> _Exercise instructions_:
Each line in the records below, from the one that contains "Expand the Neuer Desktop dropdown" to the one that contains "Task: Click browser back arrow", should be reproduced exactly, the first and last included.

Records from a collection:
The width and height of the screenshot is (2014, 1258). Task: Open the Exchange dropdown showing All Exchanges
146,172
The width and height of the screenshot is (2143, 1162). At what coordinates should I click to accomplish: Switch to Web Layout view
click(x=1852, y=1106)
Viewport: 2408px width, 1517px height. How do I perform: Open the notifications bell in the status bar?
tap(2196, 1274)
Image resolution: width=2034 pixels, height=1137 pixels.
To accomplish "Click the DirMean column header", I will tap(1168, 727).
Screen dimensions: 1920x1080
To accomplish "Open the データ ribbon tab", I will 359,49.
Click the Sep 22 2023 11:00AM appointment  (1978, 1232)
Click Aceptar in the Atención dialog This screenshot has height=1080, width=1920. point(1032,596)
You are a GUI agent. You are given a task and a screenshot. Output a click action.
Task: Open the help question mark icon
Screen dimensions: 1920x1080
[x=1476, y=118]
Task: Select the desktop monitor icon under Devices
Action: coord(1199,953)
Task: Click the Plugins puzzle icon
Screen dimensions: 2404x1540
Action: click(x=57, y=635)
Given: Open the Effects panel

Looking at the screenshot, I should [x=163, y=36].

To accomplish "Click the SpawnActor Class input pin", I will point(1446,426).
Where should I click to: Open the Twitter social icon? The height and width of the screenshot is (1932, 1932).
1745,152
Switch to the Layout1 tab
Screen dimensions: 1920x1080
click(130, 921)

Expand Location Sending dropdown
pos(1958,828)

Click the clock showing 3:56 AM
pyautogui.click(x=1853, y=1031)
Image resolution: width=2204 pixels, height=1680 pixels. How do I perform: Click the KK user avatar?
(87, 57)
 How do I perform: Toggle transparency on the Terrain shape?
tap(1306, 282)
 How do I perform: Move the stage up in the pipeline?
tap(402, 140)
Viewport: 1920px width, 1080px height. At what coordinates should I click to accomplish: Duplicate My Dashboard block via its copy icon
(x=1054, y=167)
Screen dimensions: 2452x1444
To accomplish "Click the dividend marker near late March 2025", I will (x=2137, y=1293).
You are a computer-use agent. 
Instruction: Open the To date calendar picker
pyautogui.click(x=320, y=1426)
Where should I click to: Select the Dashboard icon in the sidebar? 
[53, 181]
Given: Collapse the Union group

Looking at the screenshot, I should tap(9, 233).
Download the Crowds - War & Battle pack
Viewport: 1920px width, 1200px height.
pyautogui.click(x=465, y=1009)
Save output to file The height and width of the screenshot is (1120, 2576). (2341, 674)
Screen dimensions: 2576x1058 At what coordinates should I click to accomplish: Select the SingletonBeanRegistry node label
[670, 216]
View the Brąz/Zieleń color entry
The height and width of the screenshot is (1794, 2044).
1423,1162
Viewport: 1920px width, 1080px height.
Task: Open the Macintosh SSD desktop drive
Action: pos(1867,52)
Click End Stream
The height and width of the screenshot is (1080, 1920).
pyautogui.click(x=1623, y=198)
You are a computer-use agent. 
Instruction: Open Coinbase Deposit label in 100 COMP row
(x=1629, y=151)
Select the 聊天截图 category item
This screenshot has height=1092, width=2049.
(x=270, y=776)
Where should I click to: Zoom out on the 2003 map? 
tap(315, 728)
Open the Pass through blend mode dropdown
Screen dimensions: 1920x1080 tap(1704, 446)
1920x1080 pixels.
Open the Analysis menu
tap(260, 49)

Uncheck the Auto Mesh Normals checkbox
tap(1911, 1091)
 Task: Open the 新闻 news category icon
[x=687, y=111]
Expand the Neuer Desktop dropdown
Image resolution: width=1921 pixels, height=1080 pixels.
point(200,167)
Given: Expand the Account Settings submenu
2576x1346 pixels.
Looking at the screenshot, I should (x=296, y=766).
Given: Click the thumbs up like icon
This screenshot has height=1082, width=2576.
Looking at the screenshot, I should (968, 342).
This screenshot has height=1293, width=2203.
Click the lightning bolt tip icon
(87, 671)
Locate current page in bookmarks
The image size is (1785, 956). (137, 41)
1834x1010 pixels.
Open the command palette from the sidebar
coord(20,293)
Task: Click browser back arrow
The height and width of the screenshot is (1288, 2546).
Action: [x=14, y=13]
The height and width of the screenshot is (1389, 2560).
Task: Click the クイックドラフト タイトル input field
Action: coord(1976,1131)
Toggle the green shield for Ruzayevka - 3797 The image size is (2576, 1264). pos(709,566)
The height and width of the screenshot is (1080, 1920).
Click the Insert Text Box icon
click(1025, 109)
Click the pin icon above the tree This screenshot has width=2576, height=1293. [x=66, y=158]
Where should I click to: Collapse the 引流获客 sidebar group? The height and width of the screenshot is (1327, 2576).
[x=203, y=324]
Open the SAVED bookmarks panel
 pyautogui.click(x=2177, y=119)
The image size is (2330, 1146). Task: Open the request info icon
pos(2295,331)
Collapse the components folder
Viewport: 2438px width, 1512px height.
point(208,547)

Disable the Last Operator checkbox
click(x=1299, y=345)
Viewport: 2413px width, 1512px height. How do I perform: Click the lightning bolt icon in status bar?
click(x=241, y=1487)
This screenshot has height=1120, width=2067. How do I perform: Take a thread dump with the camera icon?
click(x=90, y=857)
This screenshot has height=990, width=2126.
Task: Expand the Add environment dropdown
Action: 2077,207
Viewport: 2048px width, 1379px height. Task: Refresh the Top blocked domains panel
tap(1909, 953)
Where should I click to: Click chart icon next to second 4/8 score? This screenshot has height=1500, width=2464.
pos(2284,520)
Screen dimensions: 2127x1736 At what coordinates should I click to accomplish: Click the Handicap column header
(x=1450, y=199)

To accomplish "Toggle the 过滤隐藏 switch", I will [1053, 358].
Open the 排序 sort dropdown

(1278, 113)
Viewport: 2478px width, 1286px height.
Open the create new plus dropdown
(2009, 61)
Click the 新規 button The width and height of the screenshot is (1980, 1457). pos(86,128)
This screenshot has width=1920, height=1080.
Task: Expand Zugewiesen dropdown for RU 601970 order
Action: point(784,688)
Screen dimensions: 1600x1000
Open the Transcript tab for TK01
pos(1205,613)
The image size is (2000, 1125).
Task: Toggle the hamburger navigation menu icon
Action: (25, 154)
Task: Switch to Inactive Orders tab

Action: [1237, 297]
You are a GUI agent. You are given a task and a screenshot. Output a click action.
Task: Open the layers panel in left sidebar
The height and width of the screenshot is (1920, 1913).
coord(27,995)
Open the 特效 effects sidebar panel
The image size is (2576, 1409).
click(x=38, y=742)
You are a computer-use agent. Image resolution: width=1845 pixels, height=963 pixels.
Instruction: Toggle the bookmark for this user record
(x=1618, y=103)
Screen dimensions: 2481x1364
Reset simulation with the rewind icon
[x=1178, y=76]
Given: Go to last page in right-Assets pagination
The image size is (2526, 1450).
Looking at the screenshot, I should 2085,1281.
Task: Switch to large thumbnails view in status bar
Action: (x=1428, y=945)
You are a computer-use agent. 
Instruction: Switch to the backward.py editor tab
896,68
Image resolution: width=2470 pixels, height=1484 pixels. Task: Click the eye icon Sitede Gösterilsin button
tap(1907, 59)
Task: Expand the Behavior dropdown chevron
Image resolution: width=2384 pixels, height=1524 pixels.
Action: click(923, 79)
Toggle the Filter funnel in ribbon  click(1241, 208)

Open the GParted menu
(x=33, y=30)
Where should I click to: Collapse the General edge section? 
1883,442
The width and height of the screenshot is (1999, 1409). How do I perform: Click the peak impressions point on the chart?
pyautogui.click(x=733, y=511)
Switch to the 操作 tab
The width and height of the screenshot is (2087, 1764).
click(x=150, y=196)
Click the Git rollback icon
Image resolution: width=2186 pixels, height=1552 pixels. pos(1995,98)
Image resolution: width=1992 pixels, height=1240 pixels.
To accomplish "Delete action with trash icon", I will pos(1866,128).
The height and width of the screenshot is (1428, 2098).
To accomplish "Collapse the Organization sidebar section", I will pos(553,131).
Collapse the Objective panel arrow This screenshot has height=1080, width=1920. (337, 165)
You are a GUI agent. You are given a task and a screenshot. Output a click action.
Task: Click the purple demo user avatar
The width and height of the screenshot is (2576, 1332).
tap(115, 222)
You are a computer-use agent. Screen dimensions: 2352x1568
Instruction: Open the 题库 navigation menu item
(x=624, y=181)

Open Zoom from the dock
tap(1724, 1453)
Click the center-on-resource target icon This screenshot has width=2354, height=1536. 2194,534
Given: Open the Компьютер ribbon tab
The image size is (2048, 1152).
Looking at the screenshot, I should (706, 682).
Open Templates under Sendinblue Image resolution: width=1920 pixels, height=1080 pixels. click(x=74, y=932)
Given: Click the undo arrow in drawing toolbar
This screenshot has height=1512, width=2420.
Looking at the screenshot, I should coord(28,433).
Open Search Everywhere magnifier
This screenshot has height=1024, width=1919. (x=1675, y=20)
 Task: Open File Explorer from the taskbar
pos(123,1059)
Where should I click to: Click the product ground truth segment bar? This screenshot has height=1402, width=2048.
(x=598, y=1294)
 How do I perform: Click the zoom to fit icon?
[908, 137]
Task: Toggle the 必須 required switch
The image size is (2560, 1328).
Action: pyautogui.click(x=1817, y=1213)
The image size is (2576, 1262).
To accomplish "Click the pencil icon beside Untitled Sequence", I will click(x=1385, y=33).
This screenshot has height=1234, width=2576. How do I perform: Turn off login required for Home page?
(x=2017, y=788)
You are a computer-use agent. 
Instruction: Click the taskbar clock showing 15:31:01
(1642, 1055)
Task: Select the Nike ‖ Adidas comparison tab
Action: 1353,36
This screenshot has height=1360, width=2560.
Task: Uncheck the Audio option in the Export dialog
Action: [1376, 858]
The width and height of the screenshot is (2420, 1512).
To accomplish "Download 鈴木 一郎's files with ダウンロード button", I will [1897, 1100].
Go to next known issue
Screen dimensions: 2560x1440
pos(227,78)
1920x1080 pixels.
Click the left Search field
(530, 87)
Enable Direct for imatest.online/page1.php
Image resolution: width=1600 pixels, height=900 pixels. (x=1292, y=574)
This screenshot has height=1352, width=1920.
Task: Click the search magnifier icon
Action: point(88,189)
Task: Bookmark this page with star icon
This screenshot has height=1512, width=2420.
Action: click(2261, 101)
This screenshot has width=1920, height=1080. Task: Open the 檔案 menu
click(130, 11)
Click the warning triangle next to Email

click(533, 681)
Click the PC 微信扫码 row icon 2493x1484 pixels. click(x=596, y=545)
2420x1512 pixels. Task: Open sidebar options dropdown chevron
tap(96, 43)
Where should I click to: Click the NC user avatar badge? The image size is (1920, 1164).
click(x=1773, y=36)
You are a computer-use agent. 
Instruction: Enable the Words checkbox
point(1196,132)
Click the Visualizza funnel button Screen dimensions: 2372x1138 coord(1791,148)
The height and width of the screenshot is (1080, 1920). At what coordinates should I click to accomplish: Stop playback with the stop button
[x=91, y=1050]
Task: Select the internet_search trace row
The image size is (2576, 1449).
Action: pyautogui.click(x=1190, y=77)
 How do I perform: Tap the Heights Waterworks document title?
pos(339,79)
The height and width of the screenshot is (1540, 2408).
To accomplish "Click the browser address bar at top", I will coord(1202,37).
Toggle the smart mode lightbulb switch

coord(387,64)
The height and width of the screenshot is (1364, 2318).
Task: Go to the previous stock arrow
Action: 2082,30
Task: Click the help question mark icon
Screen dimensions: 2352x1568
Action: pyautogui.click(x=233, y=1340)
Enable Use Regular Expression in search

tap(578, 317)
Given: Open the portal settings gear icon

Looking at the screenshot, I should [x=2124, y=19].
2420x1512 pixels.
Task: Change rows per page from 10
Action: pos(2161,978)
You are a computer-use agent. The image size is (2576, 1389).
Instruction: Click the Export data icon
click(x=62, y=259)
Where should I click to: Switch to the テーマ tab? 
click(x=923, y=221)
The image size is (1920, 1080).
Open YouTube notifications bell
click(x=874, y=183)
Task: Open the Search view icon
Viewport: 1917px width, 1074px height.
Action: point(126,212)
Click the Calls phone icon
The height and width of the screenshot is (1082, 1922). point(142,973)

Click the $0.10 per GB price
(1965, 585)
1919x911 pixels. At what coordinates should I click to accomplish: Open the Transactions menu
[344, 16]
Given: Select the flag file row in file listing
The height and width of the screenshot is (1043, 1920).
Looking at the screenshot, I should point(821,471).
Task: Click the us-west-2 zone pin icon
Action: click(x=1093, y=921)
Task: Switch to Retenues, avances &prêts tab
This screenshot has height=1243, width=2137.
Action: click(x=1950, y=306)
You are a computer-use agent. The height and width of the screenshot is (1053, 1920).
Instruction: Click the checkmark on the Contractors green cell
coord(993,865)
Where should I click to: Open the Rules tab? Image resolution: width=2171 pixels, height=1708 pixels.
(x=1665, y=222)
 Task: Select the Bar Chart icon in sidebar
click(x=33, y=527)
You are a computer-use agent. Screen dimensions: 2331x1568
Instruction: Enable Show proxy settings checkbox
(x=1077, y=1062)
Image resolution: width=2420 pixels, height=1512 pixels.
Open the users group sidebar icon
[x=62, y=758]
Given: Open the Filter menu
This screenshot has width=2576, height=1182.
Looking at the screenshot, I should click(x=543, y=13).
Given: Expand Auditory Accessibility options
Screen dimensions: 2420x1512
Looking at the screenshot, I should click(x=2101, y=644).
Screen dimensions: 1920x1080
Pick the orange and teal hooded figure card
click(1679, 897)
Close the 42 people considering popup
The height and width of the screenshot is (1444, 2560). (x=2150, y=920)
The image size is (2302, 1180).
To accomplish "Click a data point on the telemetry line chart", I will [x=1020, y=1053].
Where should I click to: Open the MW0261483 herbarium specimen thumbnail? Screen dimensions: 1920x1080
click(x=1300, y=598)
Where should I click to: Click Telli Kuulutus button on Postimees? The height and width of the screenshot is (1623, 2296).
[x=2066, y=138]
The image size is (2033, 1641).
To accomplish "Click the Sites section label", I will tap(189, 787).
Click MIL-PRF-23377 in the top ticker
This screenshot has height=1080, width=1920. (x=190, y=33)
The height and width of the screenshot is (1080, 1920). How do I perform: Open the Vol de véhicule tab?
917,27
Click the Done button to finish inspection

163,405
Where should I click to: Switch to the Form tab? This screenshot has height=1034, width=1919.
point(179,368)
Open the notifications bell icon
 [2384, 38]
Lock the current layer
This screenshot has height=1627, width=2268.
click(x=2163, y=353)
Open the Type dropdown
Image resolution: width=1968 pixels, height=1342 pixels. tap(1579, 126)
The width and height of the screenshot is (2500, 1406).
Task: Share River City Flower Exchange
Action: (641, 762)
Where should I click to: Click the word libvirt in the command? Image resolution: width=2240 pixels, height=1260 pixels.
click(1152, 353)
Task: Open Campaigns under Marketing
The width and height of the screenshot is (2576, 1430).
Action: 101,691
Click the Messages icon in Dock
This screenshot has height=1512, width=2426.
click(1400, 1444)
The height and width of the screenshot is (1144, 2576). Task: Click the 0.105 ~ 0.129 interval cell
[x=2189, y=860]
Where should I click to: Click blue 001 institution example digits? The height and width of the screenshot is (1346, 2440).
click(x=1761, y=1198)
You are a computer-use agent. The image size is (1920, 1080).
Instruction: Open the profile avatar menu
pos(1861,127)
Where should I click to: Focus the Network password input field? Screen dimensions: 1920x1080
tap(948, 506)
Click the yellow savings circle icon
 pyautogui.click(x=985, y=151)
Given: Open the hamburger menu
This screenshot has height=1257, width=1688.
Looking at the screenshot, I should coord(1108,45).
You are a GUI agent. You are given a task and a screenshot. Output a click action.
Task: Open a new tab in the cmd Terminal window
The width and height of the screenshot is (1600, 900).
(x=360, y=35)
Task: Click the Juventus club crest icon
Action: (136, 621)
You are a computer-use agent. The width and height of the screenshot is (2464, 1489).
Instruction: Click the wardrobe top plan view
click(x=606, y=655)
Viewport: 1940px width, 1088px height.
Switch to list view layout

> _Result below_:
Expand the Neuer Desktop dropdown
Image resolution: width=1921 pixels, height=1080 pixels.
point(200,167)
Given: Expand the Account Settings submenu
2576x1346 pixels.
Looking at the screenshot, I should (x=296, y=766).
Given: Click the thumbs up like icon
This screenshot has height=1082, width=2576.
Looking at the screenshot, I should (968, 342).
This screenshot has height=1293, width=2203.
Click the lightning bolt tip icon
(87, 671)
Locate current page in bookmarks
The image size is (1785, 956). (137, 41)
1834x1010 pixels.
Open the command palette from the sidebar
coord(20,293)
Task: Click browser back arrow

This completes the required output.